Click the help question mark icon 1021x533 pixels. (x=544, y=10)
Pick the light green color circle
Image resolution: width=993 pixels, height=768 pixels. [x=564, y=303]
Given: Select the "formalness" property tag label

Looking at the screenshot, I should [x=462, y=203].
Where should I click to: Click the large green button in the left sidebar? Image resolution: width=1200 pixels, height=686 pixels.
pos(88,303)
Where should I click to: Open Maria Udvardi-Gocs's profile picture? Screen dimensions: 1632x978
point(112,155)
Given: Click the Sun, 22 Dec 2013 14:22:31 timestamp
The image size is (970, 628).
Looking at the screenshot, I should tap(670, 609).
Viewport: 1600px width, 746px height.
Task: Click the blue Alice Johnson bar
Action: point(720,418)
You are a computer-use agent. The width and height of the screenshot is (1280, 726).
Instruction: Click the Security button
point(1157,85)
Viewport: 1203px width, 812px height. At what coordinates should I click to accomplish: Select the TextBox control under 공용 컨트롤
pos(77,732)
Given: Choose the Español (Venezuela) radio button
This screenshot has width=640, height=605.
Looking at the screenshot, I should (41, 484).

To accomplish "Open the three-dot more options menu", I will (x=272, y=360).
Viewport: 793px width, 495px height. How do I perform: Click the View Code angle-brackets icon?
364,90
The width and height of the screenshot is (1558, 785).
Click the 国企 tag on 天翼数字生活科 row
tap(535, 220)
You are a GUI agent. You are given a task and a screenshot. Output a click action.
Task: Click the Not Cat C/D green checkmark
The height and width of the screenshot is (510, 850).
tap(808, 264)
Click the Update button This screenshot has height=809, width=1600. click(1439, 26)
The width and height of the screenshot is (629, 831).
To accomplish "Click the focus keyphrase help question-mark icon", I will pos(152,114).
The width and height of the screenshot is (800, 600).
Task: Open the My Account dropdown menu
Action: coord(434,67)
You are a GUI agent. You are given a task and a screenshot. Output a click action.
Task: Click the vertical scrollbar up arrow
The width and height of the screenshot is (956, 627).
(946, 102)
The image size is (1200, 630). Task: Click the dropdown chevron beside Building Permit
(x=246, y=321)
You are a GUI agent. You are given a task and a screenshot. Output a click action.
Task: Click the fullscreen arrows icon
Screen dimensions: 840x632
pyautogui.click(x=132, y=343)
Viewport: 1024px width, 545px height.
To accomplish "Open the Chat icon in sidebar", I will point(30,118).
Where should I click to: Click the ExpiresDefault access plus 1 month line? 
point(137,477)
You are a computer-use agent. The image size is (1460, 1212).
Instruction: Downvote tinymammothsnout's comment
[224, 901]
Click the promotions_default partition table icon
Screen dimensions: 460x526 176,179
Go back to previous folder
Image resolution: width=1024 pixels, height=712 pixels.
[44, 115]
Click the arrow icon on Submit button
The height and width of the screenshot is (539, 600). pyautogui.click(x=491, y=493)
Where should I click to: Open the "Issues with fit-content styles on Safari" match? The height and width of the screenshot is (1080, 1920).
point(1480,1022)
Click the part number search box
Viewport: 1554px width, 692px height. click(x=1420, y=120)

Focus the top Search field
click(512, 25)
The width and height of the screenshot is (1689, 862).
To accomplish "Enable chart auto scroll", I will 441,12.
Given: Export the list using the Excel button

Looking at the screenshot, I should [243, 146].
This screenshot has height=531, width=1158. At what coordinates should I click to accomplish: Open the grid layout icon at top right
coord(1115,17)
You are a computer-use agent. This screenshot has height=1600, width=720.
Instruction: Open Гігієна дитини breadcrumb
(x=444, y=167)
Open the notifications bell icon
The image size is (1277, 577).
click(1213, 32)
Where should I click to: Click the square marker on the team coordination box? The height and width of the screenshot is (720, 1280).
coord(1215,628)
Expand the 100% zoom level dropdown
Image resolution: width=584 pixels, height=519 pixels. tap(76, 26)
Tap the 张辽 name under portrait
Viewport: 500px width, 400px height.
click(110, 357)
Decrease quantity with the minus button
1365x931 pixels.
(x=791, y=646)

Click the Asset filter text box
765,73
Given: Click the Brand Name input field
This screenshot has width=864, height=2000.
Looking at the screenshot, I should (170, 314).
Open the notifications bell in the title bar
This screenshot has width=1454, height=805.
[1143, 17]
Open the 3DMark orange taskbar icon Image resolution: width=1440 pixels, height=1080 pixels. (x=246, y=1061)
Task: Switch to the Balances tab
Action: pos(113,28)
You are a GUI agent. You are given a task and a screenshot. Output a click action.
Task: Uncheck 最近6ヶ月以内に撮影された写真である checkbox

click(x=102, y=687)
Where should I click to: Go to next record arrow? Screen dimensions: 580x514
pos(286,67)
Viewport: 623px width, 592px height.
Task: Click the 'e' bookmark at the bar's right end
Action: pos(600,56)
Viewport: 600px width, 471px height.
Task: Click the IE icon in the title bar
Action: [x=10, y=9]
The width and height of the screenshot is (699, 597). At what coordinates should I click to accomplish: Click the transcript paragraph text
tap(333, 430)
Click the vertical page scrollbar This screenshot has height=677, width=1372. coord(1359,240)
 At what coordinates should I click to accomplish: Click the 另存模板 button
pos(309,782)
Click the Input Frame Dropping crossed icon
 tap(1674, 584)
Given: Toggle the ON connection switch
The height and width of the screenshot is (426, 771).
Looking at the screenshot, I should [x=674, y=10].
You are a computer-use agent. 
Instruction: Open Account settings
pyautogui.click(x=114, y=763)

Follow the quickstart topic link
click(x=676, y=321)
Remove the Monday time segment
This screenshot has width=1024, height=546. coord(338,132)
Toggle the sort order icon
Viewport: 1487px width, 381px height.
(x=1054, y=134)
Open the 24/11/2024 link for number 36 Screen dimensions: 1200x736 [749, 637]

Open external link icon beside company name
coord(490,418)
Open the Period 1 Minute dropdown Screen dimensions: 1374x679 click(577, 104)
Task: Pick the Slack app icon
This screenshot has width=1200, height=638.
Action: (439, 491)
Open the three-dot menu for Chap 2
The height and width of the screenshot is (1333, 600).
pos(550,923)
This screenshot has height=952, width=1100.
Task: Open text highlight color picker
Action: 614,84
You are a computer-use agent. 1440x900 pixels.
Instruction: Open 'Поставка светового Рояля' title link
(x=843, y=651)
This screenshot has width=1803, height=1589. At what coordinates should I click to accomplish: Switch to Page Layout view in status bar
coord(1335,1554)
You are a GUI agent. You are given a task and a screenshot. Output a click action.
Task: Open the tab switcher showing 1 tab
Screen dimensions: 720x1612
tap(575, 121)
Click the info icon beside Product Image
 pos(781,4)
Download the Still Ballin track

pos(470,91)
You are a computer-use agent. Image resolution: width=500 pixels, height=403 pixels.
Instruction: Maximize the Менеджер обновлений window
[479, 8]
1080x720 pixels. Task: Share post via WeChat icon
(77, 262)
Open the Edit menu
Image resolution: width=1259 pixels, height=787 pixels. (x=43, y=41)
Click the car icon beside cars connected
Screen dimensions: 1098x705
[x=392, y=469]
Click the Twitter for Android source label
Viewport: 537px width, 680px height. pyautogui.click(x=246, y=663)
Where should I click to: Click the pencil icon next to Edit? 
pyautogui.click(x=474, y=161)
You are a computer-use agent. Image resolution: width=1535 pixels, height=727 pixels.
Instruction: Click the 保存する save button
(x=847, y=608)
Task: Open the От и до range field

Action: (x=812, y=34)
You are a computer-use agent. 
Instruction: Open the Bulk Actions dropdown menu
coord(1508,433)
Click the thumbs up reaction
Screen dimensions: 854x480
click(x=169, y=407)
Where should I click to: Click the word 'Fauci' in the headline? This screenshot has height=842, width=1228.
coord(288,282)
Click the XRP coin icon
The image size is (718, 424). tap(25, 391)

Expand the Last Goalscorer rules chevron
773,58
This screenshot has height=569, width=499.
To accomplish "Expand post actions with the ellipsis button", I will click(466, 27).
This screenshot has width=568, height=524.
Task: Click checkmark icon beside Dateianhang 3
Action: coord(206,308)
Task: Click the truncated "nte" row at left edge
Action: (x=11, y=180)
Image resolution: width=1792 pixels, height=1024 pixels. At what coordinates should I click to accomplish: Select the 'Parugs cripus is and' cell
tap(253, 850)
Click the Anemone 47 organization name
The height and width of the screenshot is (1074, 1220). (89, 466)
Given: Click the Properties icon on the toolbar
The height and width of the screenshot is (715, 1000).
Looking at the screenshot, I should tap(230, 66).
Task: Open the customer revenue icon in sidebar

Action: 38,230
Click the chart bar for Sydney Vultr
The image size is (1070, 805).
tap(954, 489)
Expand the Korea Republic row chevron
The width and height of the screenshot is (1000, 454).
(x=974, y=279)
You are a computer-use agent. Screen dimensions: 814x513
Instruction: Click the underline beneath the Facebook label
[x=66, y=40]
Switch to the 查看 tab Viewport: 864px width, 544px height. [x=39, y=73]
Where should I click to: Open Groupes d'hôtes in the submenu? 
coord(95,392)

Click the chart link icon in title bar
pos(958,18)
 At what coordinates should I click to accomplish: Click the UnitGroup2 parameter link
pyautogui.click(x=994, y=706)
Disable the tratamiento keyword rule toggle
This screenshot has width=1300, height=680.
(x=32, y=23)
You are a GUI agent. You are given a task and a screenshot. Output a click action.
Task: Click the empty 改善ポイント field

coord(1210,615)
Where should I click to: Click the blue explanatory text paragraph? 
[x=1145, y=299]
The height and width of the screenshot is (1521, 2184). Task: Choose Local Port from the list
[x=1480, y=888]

- [WHAT THE EXERCISE ASKS] Among the entries above, count every line containing the string "scrollbar". Your reply must be that number alone.

- [FINISHED TASK] 2